Russia will militarily intervene in the event of an uprising in Belarus says Putin’s spokesperson Peskov

Russia will support Alexander Lukashenko and his government in the event of a popular armed uprising against the leader according to Kremlin Press Secretary Dmitry Peskov.

“This neighboring country is our partner, ally, and fraternal state,” Peskov explained to reporters from RIA Novosti according to an English translation from Ukrainska Pravda. 

“Naturally, the Russian Federation has obligations with regard to ensuring the security of Belarus, which we will do in the face of such an evident threat,” Peskov continued. 

Peskov’s remarks were most likely aimed at quelling fears that a popular armed uprising could happen in Belarus after a high-ranking general in Poland suggested its possibility. 

While speaking with Polsat News, the former commander of Polish Land Forces said his nation was preparing for a Belarusian uprising according to The New Voice of Ukraine. 

General Waldemar Skrzypczak suggested that if Ukraine’s counter-offensive succeeded then the Belarusian soldiers in their army eventually used their skills to liberate Belarus. 

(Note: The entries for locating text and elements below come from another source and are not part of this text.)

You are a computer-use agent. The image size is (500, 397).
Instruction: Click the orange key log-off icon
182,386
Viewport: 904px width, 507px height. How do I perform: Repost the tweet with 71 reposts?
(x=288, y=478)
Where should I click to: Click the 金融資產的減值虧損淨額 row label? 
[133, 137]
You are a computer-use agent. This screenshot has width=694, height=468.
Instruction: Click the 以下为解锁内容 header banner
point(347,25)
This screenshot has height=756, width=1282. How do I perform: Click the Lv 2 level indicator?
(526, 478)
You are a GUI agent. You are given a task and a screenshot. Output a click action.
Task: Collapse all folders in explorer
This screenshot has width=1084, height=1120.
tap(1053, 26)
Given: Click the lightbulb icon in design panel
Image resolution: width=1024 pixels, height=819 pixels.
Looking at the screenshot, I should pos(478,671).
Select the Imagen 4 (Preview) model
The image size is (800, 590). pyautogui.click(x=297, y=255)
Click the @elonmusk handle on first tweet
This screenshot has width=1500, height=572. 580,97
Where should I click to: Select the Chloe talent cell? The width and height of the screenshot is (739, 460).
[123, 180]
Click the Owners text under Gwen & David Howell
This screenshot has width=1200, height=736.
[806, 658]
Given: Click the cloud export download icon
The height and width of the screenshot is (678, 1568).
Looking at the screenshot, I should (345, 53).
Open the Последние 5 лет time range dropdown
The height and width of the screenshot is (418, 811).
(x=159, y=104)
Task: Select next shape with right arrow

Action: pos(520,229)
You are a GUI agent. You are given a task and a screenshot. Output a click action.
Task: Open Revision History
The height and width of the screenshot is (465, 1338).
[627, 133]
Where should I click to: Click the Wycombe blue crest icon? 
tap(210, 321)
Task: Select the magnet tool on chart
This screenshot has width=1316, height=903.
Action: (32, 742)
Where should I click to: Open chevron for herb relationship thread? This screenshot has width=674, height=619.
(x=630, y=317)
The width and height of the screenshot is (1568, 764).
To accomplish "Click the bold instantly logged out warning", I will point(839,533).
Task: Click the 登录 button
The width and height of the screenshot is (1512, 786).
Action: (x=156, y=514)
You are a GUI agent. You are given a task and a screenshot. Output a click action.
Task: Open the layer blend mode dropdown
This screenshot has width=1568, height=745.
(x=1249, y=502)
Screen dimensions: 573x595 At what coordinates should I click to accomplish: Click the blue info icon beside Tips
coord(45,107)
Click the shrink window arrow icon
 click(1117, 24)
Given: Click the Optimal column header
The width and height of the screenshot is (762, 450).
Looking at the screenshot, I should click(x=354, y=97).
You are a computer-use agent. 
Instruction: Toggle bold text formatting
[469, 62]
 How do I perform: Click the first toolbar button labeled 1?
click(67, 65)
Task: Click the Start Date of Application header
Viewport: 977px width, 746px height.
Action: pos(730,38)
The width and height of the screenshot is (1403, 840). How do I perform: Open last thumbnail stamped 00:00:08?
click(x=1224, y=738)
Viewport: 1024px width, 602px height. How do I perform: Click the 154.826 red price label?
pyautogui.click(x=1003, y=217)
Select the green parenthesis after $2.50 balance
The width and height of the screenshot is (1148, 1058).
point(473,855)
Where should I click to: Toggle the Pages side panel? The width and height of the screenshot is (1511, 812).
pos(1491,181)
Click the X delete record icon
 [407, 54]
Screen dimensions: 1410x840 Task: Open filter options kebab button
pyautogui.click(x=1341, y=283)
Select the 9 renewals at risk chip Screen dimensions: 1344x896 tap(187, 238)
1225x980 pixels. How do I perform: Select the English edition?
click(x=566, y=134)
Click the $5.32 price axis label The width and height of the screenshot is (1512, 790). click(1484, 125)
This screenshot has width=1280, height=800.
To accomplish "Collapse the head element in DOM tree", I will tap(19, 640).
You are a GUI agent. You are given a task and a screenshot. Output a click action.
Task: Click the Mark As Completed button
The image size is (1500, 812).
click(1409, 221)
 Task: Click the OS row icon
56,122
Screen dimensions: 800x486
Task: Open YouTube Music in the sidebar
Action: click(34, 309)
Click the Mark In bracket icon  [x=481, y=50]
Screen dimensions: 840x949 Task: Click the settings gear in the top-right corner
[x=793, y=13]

“We are preparing for an uprising in Belarus because it is coming,” General Skrzypczak explained on Polsat News according to an English translation by Ukrainiska Pravda. 

General Skrzypczak suggested that Poland needed to be ready to support any military units carrying out operations against Lukashenko, but gave few details on his meaning. 

“Preparing for an uprising in Belarus is crucial. We have reason to help them, just like we help Ukrainians,” the former commander of the Polish Land Forces asserted. 

According to Ukrainska Pravda, General Skrzypczak believes that the people of Belarus will support the volunteers fighting in Ukraine if they return to challenge Lukashenko. 

General Skrzypczak explained that Lukashenko no longer had the military capability to prevent an uprising and said Russia wouldn’t help much because of its own problems. 

In Peskov’s remarks, he called Poland a “hostile” state according to a Ukrainska Pravda translation and went on to claim the country was “engulfed in Russophobic hysteria.”

While both leaders’ comments may seem like just more geopolitical saber-rattling, they reveal the very dangerous situation the world now finds itself in after more than a year of war. 

On May 25th, Russia moved forward with its plan to deploy nuclear weapons in Belarus that President Vladimir Putin had announced in March according to a Reuters report. 

While the nuclear weapons being moved to Belarus are only tactical in nature and don’t have the same destructive power as more traditional devices, they are still worrying. 

“We must do everything to prevent Putin’s plan to deploy nuclear weapons in Belarus, as this will ensure Russia’s control over Belarus for years to come,” exiled Belarusian opposition leader Sviatlana Tsikhanouskaya told the Associated Press. 

“This will further jeopardize the security of Ukraine and all of Europe,” Tsikhanouskaya added. What will follow now is still unknown. But you can never rule out the possibility that these weapons could be used against pro-democracy Belarusian forces.